To celebrate, Sir Richard Charles Nicholas Branson, 54-year-old lord of a $9 billion-a-year global empire, joins his happy TV troupe in mooning the crew. Everyone cracks up.

Despite such a dazzling career, the business world has always been ambivalent toward Britain's best-known entrepreneur. He launches trendy companies the way Trump builds casinos.

Branson traffics in opportunism. He spots a stodgy, old-line industry, rolls out the Virgin logo, sprinkles some camera-catching glitter, and poof - another moneymaker.

Of course, Virgin Galactic is a tiny bit riskier than the typical Branson venture. For starters, the first passenger-carrying Virgin spaceship - already dubbed VSS Enterprise - is still just a glow on Rutan's computer screen. No one knows how big the market for seats into space might be. And what happens to the business model when a ship full of amateur astronauts fails to make it back to Mojave in one piece?

But look at the upside. The total price tag is half the cost of a single Airbus A340-600 - and Virgin Atlantic ordered 26 of those last summer. In return, Branson gets bragging rights to one of the cooler breakthroughs of the early 21st century, with rocket-powered marketing opportunities that could fuel excitement - and sales - in his entire 200-company holding group.
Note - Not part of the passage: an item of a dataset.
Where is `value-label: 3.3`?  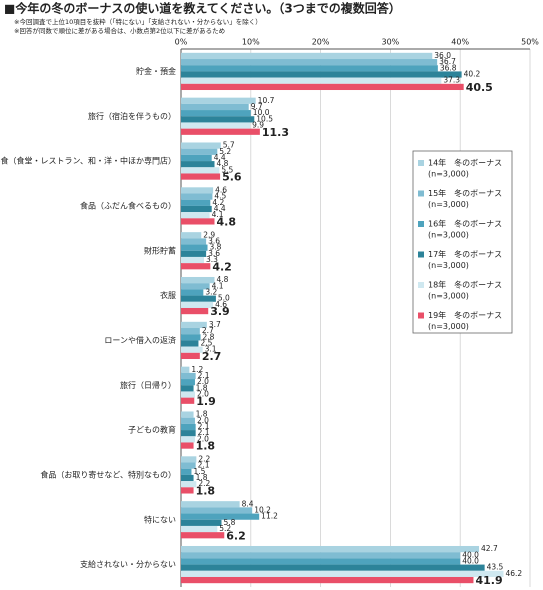 value-label: 3.3 is located at coordinates (212, 260).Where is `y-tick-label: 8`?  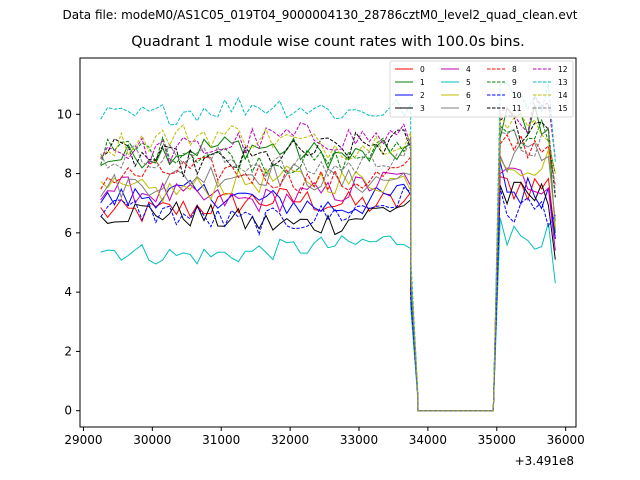 y-tick-label: 8 is located at coordinates (68, 174).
For the happy-go-lucky tycoon, though, there's something else at stake: Virgin Galactic is his chance to climb off that 747's wing and into the history books with the first airline - make that the first brand - on the final frontier. "Affordable private space travel opens a new era in human history," he tells reporters at a mini press event for the reality show in LA. "We'll go into orbit; we'll go to the moon. This is a business that has no limits."

Virgin Galactic isn't just about seizing first-mover advantage in space - it's about opening space to a wave of other entrepreneurs who will follow if Branson succeeds. Commercial spaceships will lead the way for private investment in what has been a government-funded vacuum, bringing a new physics of market forces to outer space. If Branson and his Virginauts can attract even a quarter of the customers they believe are out there, they'll rally today's backwater of wild dreamers, cranky engineers, and rich geeks to launch an era of glittery, out-of-this-world-class new businesses. "If we can make space fun," Branson says, "the rest will follow."

So today Branson is a billionaire with a mission. Forget low-cost satellite launches and zero-gravity platforms for growing crystals. Here comes caviar, designer space suits, and charter membership in the 62-Mile-High Club. The right stuff for everyman - or, at least, anybody with four and a half times the median annual US salary to burn on a three-day weekend.

Take that, Donald Trump!

[emphasis added and wording rearranged. See the original article here]


Blogger M.T. Daffenberg said...

Not sure if I like Branson all that much, but I cannot stand the Wigged One. You're blogrolled.

5:38 PM  
Blogger Sarah Beth said...

I've only first heard about Branson, I started looking at him a little when someone explained the ,Vera Coking incident,to me. That's when I realized what a sleaze Trump really is. Plus, for Branson to lead the private space flight thing is worth many points in my book.

5:54 PM  
Blogger M.T. Daffenberg said...

Admittedly, I think Branson's space venture is good. I have an innate prejudice against the very rich (I know, I know, not fair nor rational, but it's there and leaks into my writing all the time). Thanks for directing me to the Coking incident article, I did not know--I have a feeling very few do.

9:11 AM  
Blogger Sarah Beth said...

Perhaps I should do a post on it ;)
What is an "innate prejudice"? I don't believe there is such a thing. Prejudices are emotions, emotions are responses to value judgements. If you think it's not rational or fair, why do you choose to allow it to leak into your writing?